- DATA FOR ANALYSIS -
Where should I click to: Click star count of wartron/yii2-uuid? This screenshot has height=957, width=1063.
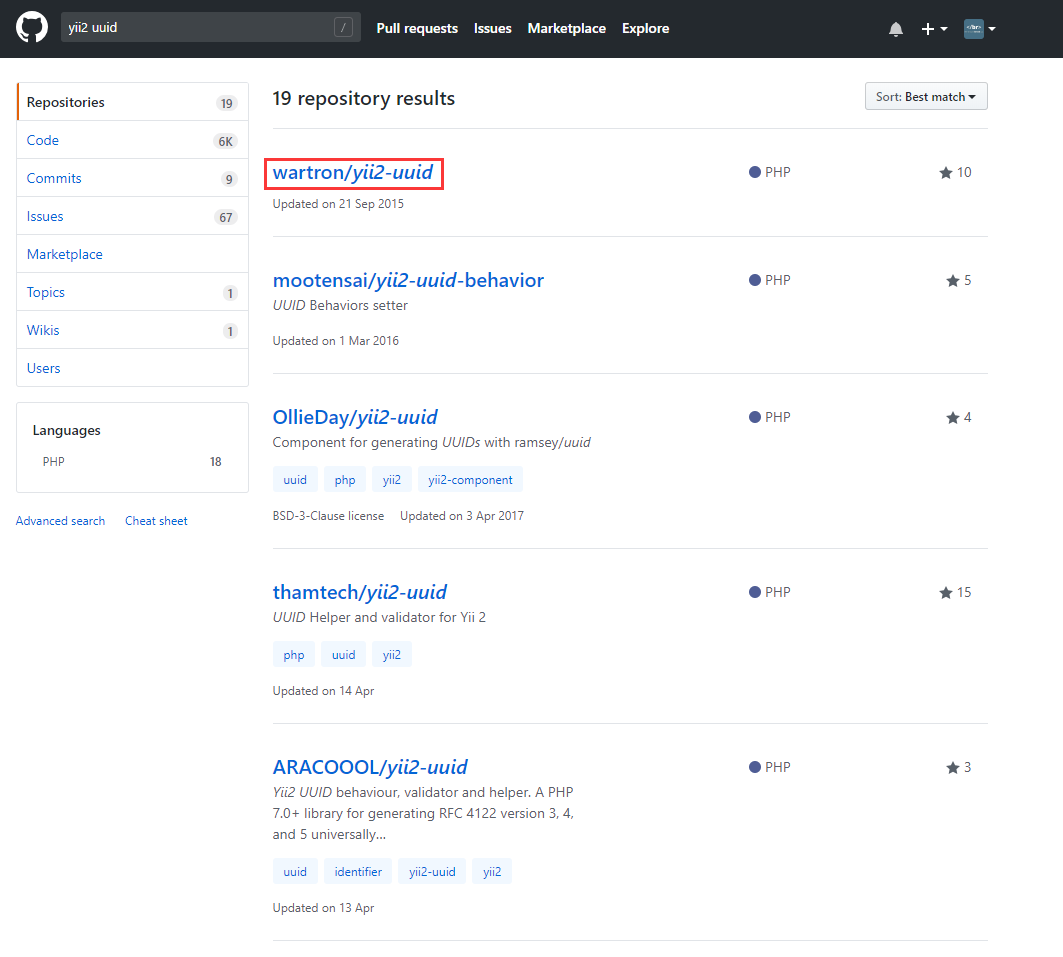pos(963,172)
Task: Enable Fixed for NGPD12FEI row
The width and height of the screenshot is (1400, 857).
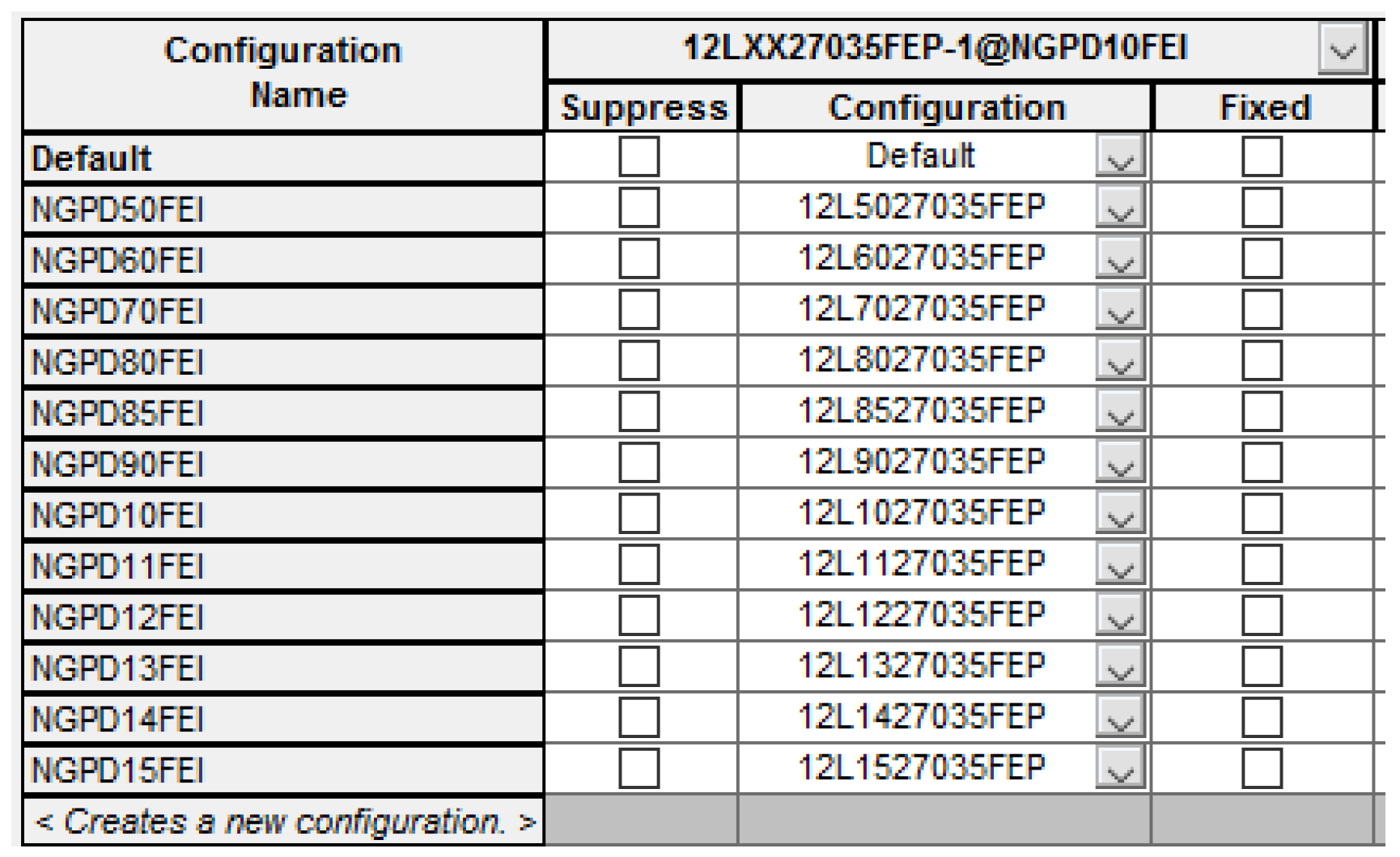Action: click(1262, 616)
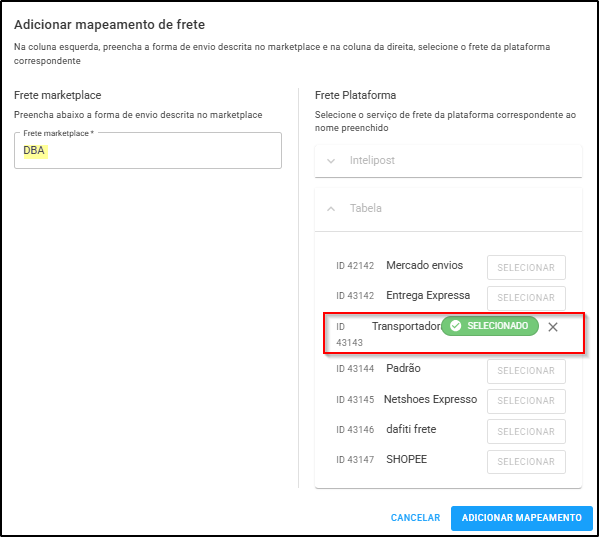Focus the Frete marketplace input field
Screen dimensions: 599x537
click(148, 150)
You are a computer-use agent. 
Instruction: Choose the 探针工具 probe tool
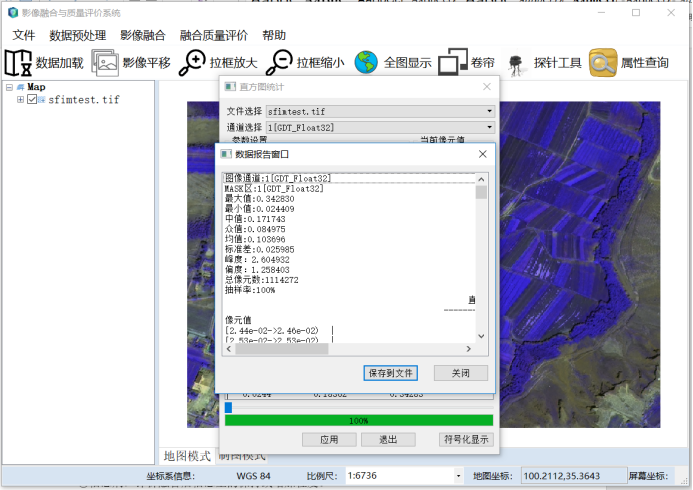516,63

- EXERCISE AIM -
Without the pictures, restate each entry exactly.

- PROBLEM SOLUTION -
Where should I click to: Click star count of wartron/yii2-uuid? This screenshot has height=957, width=1063.
pos(963,172)
Task: Enable Fixed for NGPD12FEI row
The width and height of the screenshot is (1400, 857).
Action: click(1262, 616)
Focus the Frete marketplace input field
Screen dimensions: 599x537
click(148, 150)
You are a computer-use agent. 
Instruction: Choose the 探针工具 probe tool
516,63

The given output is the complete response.